The microVM keeps the agent from rm -rf-ing your machine. It does not keep the agent from writing a subtly broken patch and pushing it to main. The same property that makes a YOLO agent fast — autonomous action, no human in the loop — means the output is unsupervised by definition. If that output reaches a shared branch without a human eye on it, the sandbox boundary did not save you, because the harm escaped through the legitimate output channel.
Every runtime I tested has some answer to this. sbx has --branch. Daytona has explicit workspace-to-branch mapping. The remote runtimes generally hand you a tarball and let you handle the git layer yourself. You should treat that handoff as the security boundary. The microVM is a precondition; the branch boundary is the actual control.
Where I landed
I run two sandboxes for two different jobs.
For local agent work, I use sbx. The latency is best, the integration with Claude Code is one command, and the cost is zero. The first day I switched, I noticed I was running the agent more aggressively because I knew the worst case was a wrecked sandbox, not a wrecked machine.

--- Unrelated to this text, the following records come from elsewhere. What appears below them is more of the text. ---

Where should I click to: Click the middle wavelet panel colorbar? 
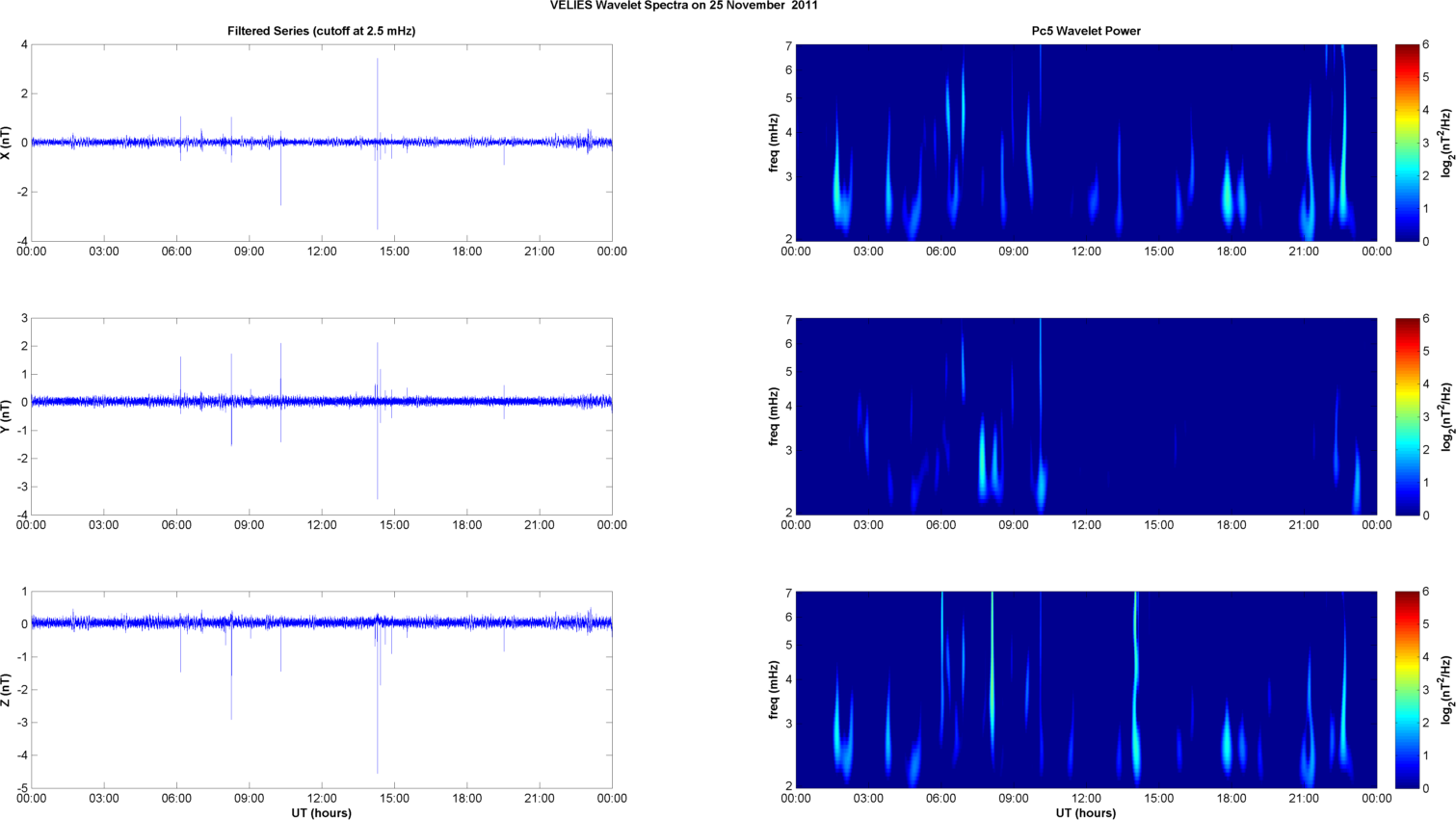click(1407, 416)
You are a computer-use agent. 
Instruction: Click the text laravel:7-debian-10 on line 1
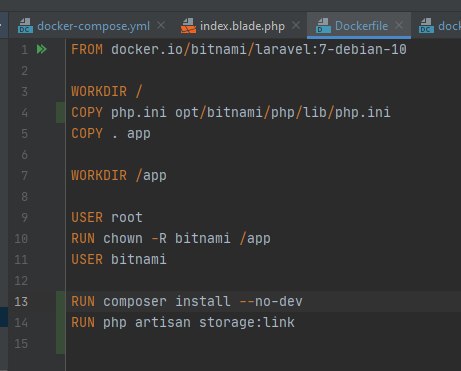click(x=331, y=49)
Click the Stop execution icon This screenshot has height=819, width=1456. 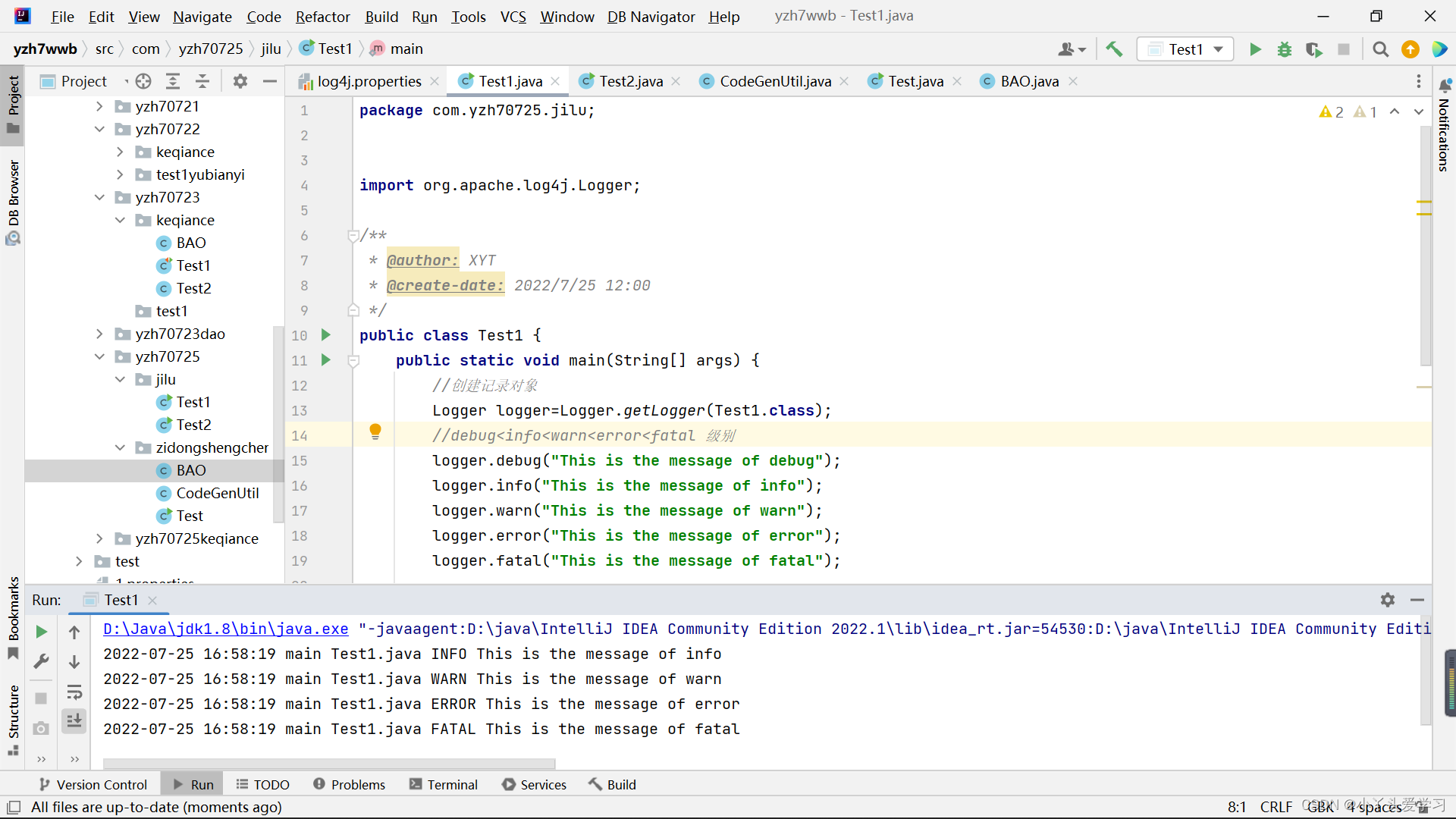pos(1344,48)
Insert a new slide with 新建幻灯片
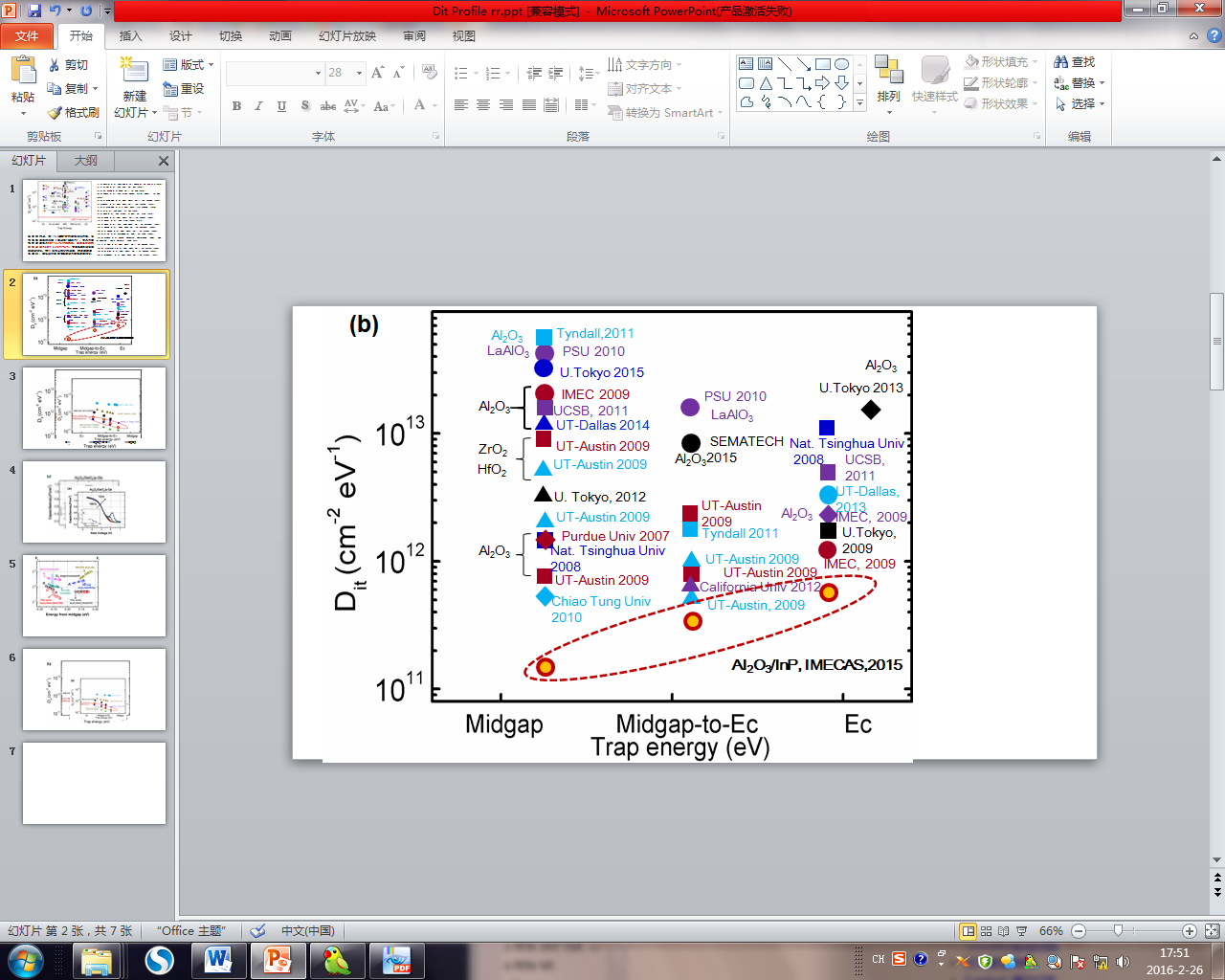1225x980 pixels. [x=134, y=73]
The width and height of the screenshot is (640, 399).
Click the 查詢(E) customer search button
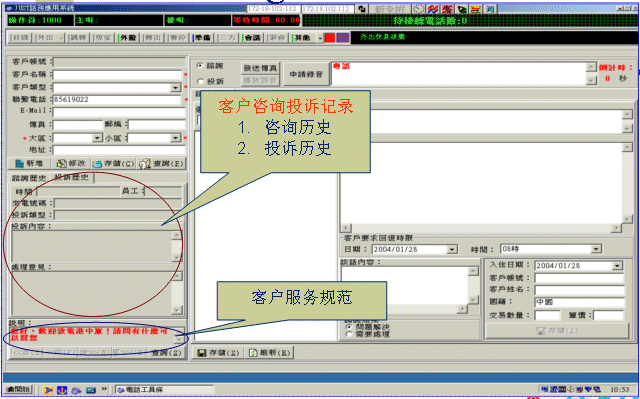[x=161, y=163]
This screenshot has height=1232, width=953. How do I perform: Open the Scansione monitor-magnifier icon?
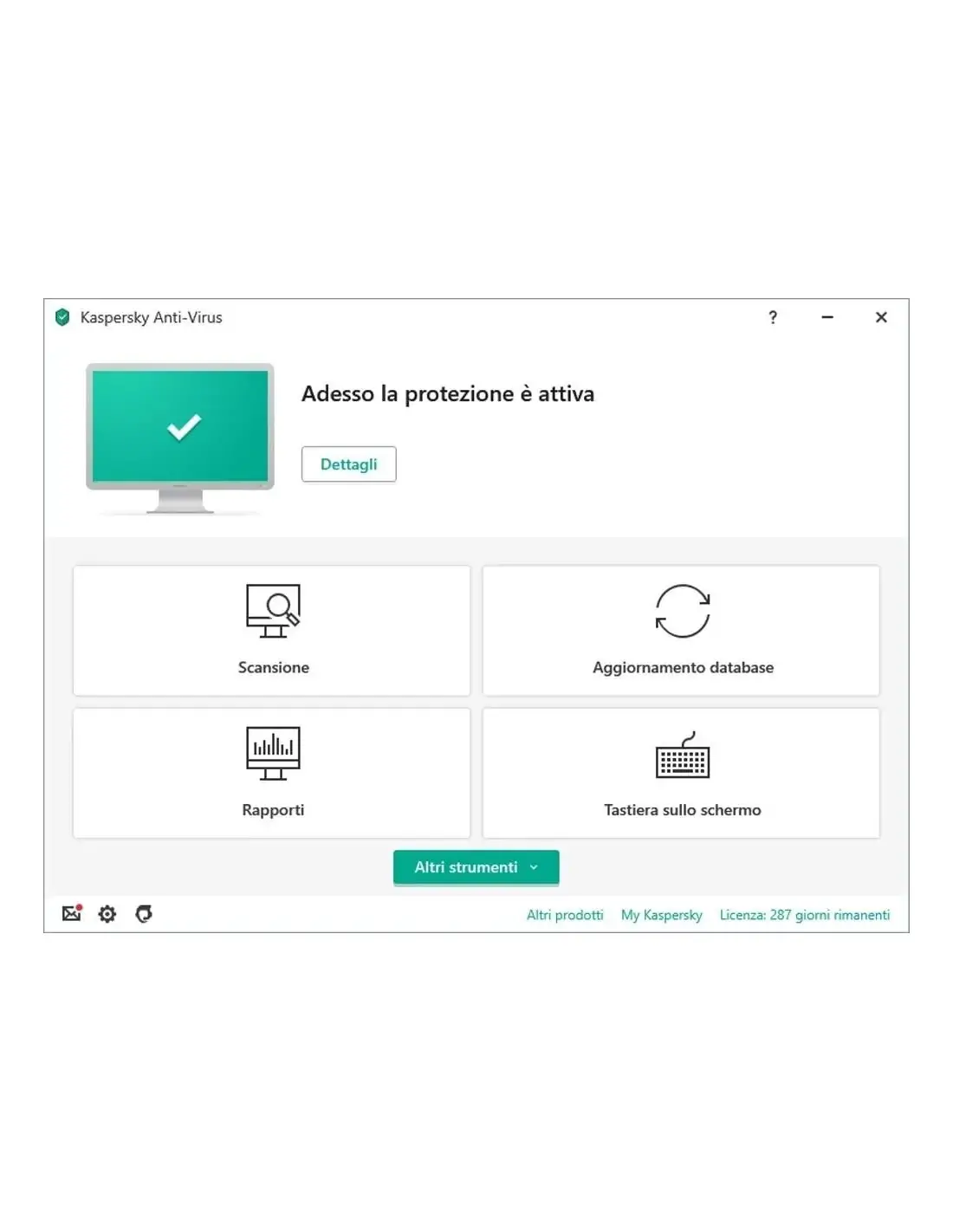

For our deployed agent that processes real customer requests, I use Vercel Sandbox. Per-active-CPU billing was the deciding factor — sandbox time on a coding agent is mostly waiting on the model, and I do not want to pay for that.
I will probably revisit this in three months. The space is moving fast — Zeroboot is claiming sub-millisecond cold starts via copy-on-write Firecracker forks, and Docker is adding Linux support to sbx later this year. If the comparisons change materially, I will write the followup.